Your instructions
Return the listing verbatim, images left out.

Excerpted data
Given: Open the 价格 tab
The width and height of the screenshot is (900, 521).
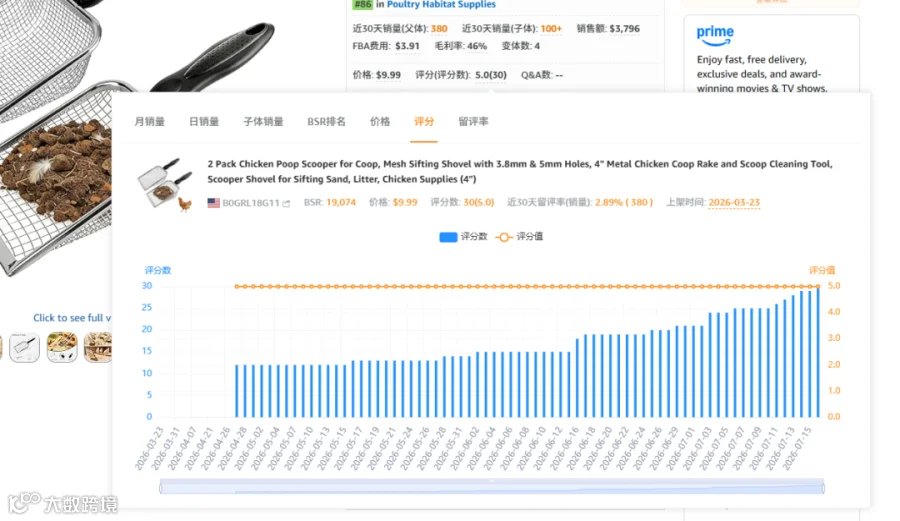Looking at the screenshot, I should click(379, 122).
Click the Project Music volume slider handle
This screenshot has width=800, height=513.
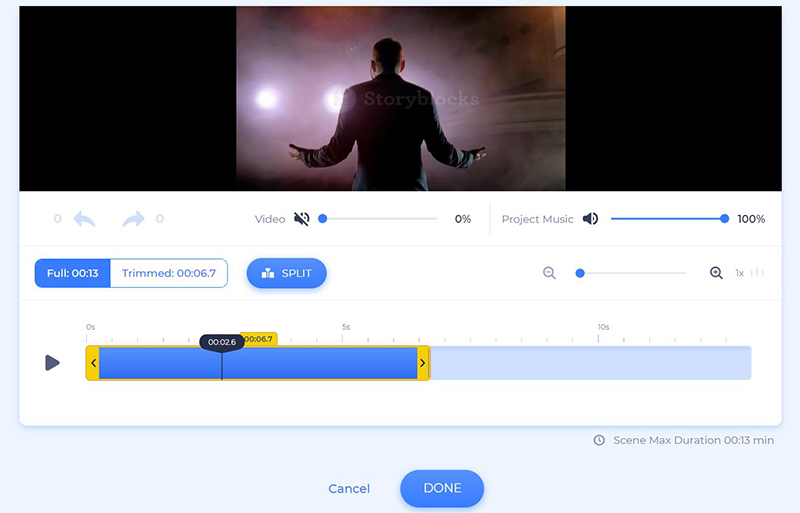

Written answer
Given: Open the 价格 tab
The width and height of the screenshot is (900, 521).
Looking at the screenshot, I should click(379, 122).
Click the Project Music volume slider handle
This screenshot has width=800, height=513.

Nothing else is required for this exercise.